No there aren't. There are plenty of books written by people passing themselves off as historians who desperately want the NT to be literally true, but the first non-gospel sources that mention Jesus are those of Tacitus and Pliny the Elder, both of whom existed after Jesus alleged life and wrote based on hearsay.
There is historical evidence for Paul, Peter, Matthew, Luke, Mark, John, etc who all wrote letters and books about Christ.
There is plenty written about these people, yes. However, the gospels again were written quite some time after Jesus death, in different countries and in Greek. Matthew, Mark, Luke and John, if they were who they say they are, would most likely have been speakers of Aramaic and illiterate - literacy at that time in the population is estimated at around 10%, mostly occupying Roman forces and officials, Jewish clerics and a few other dignitaries. In a subsistence economy, your average itinerant worker isn't going to be able to write or speak Greek.

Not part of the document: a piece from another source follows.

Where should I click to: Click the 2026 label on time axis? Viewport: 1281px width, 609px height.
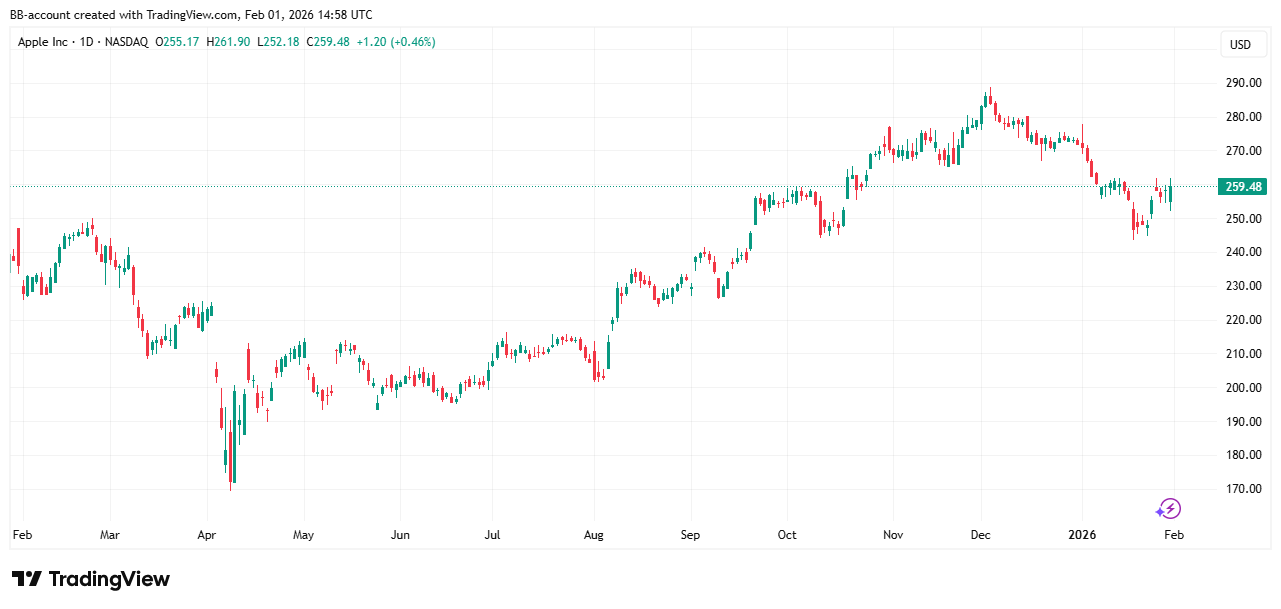[1081, 535]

Paul is more interesting - it is thought that he studied under the well known Pharisee teacher Gamaliel in Jerusalem and would in all likelihood have been able to speak and write Greek as well as Aramaic and possibly Hebrew too. What is more interesting is his portrayal of Jesus according to his own take on how the evolving sects of proto-Christianity should be. The same can be said of the authors of the gospels, but Paul's writings, contradictory though they may be, are accepted as being legitimate as in being Paul's actual words, but as he never met Jesus and outright contradicted some of his teachings, it is difficult to even use these to get an accurate picture of what Jesus may have been like.

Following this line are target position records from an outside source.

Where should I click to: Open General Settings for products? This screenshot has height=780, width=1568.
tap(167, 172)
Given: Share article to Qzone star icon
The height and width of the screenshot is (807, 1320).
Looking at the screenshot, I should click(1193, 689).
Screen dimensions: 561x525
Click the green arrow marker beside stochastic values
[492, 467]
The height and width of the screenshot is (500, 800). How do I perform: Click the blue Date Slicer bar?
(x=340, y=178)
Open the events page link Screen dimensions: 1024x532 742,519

. Million dollar question is, why can't these letters be taken as historical documents that tell of a real man named Jesus?
see above
There are also Roman letters which collaberate Christ's execution.
Nope. See Tacitus and Pliny...
what I am saying is that I call foul when it comes to people taking the New Testament letters and dismissing them outright but accepting documents older than these as historically accurate. That is we will believe in documents that tell of an Emperor named Pontius Pilate but we won't believe in documents that tell of a man named Jesus Christ.
Age doesn't have any bearing on historicity.
Pontius Pilate was the governor of the Judea area, not the Emperor, although you could say he acted in the Emperor's name.
The main problem is the authorship of the gospels (and the non-canonical ones too), and the fact that the gospels and Paul all focus on contradictory aspects of the Jesus story, saying what the authors wanted their immediate sect-followers to believe rather than what may have been true. Thay may give us clues, but there's nothing that stands up as primary evidence re Jesus.
As far as I'm concerned, there may well have been a guy called Y'shua bin Youssef, who was later referred to as Jesus, but there isn't a great deal to back any of it up.
Christianity hinges solely on Christ's resurrection. If Jesus didn't rise from the dead he din't defeat death. If he didn't defeat death he didn't demosntrate his power above sin
yup
If Jesus is not more powerful than sin then what we believe is for nought.
Why?... Isn't the message of morality more relevant in the 21st century than some hocus-pocus about resurrection? Dead people don't come back.
This is why we believe in the historicity of the bible. It says Jesus defeated death and came back to life. Ergo he defeated death and came back to life. Let's get back to the topic people.
Nope. Jesus said that that he would return and bring the kingdom of heaven on Earth in the disciples own lifetime. He didn't, and it didn't happen.. hence the shift in theology in the gospel of John written around 90-100CE long after John snuffed it.